The 12AX7 is great for noise and low distortion, but is bad at bandwidth, making it a poor choice if you want passive EQ. The 6922/6DJ8 has good bandwidth, but the design of the tube is not for audio: while very good linearity, the design is prone to excessive microphonics. IMO anything designed with them will exhibit a sonic signature that has a lot to do with microphonics.
12AT7s are also designed for audio and have less microphonics. They are also higher mu yet allow for wide bandwidth and so seem to me a good compromise of gain vs bandwidth vs coloration compared to the other two types, assuming that you want passive EQ.
So in this case we see that the design of the circuit says a lot about what the tube choice is, for example if you are running feedback for the phono EQ the 12AX7 can do quite well.

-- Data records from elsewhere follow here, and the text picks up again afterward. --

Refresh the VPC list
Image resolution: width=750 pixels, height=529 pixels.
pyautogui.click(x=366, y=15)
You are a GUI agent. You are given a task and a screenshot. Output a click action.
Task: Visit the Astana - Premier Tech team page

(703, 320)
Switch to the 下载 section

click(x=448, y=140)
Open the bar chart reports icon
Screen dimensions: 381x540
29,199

I don't see how the choice of cables will have much effect in ameliorating noise due to the tubes. The presence or absence of shielding on a cable will help to block (or not block if no shield) RF, but that is an external problem, and noise due to RF is of a different character compared to tube noise. Just spend your money on low noise selected tubes from a reputable source, e.g., Upscale Audio, to name one I know of. Ralph likes to remind us that sometimes very expensive NOS tubes are not "low noise". You may be better off with Russian or Chinese tubes of recent vintage, if noise is paramount.

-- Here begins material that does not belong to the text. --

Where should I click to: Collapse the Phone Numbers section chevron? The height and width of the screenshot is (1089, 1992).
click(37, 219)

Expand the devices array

The gain required in a Phono pre is greater than what a 6SN7 can deliver. If you want to use all octal then I have been told and the shematic link above agrees that a 6SL7's higher mu will be needed. I am sure there are other more obscure octals than can be subbed.
The 12AX7 gain can certainly be excessive in a line stage. My ARC SP6B has the legendary gain from hell.
6SL7s have similar gain to 12AX7s. IME they are often prone to microphonic issues and so have to be very carefully hand-picked. Of course in a LOMC phono section *all* tubes must be picked for low noise. It is this reason why truly quiet NOS tubes are so hard to find; there have been LOMC cartridges around since the late 1970s. So most of the really quiet tubes were sold off the shelves decades ago.
Back then, if a tube did not measure up you could easily return it, so in time, given that the tube production stopped, the shelves would eventually have a greater percentage of noisy tubes.